The mobile stalkerware operation SpyX has suffered a significant data breach, exposing information belonging to nearly two million individuals, including sensitive Apple iCloud credentials.
A data breach impacting SpyX, which occurred in June 2024 but only recently came to light, compromised approximately 1.97 million stolen account records and email addresses. Security researcher Troy Hunt, administrator of the breach notification service Have I Been Pwned (HIBP), received and authenticated a copy of the leaked data. The data primarily originated from SpyX, but around 300,000 records were linked to clone apps named MSafely and SpyPhone. There is currently no indication that SpyX notified affected individuals about the breach.
Troy Hunt has begun incorporating the data into HIBP, uploading about 40% of the impacted email addresses so users can check if they were affected. Google confirmed it has removed a Chrome browser extension associated with the SpyX spyware platform. Initial reports suggested roughly 17,000 Apple iCloud usernames and passwords were exposed in plain text; however, Apple has since stated that fewer than 250 iCloud accounts were affected and that these accounts have been secured.
The breach exposes highly sensitive information, particularly the Apple iCloud credentials, which could grant attackers access to photos, messages, location data, and other personal details stored in iCloud backups. This incident shows that even users within Apple's typically more controlled ecosystem can be vulnerable, especially if their cloud credentials are compromised. It also points to the poor security practices prevalent among stalkerware vendors.
Troy Hunt confirmed the authenticity of the leaked data. Apple acknowledged the exposure but stated that the number of affected accounts was less than 250 and that they took action to secure them. Google reiterated that spyware and stalkerware are prohibited on its platforms. TechCrunch noted that SpyX is the 25th known spyware app to suffer a data breach or leak since 2017, indicating a pattern of security failures in this sector.
Stalkerware apps like SpyX, often marketed as parental control tools, frequently operate in legal gray areas and pose significant privacy risks, enabling surveillance without user knowledge. This breach demonstrates that these risks extend beyond the apps themselves; the failure of these companies to secure the data they collect creates further danger. The incident involving Apple credentials shows that stalkerware impacts users across different platforms, often exploiting cloud backups rather than requiring direct app installation on iPhones. The lack of user notification following such breaches is also a recurring issue with these types of operations.

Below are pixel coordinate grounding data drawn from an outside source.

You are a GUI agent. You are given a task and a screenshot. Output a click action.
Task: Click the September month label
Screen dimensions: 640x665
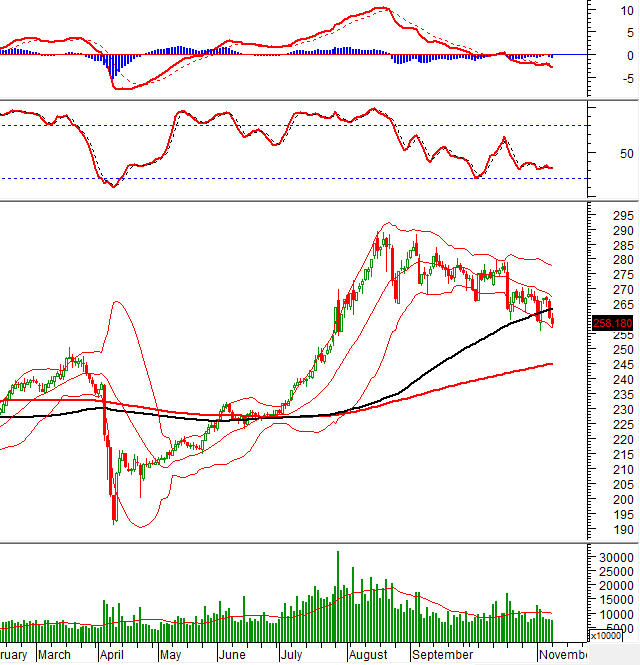pyautogui.click(x=443, y=655)
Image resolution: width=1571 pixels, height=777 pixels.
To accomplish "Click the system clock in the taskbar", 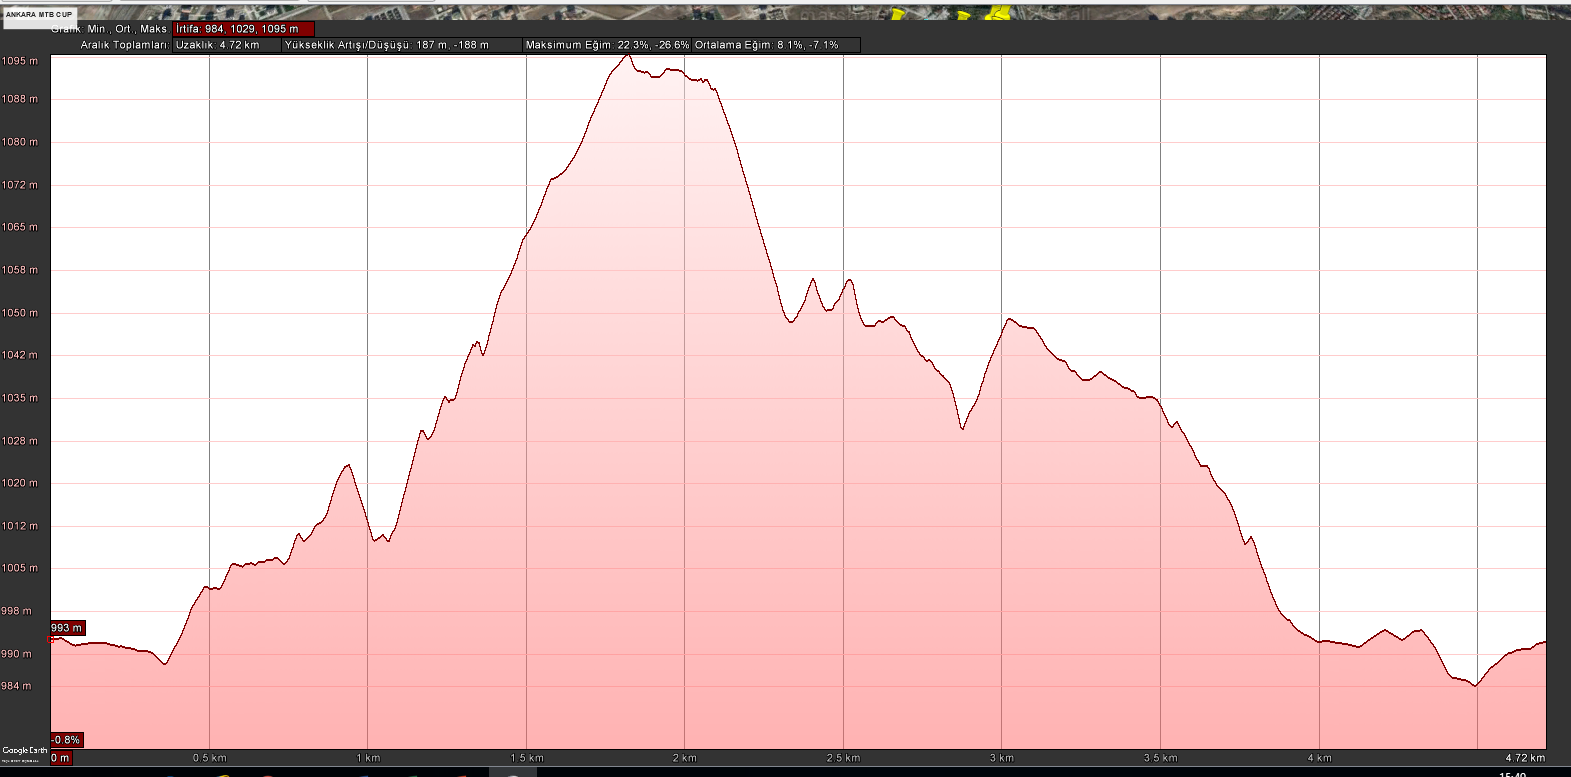I will (x=1512, y=774).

SpyX is an application marketed for monitoring device activity. Apps like these are often called "stalkerware" because they can collect data (messages, location, calls, etc.) from a phone without the user's explicit, ongoing consent and are frequently misused for surveillance.
The breach exposed account records and email addresses associated with SpyX, MSafely, and SpyPhone accounts. It also included some Apple iCloud usernames and passwords in plain text.
SpyX appears to have accessed iPhone data not by installing an app directly onto the phone, but by obtaining users' iCloud credentials and pulling data from their iCloud backups.
Users concerned about exposure can check if their email address is listed on Have I Been Pwned. Apple users whose credentials might have been compromised should change their iCloud password immediately to a strong, unique one and enable two-factor authentication. Android users should ensure Google Play Protect is active and avoid apps from untrusted sources.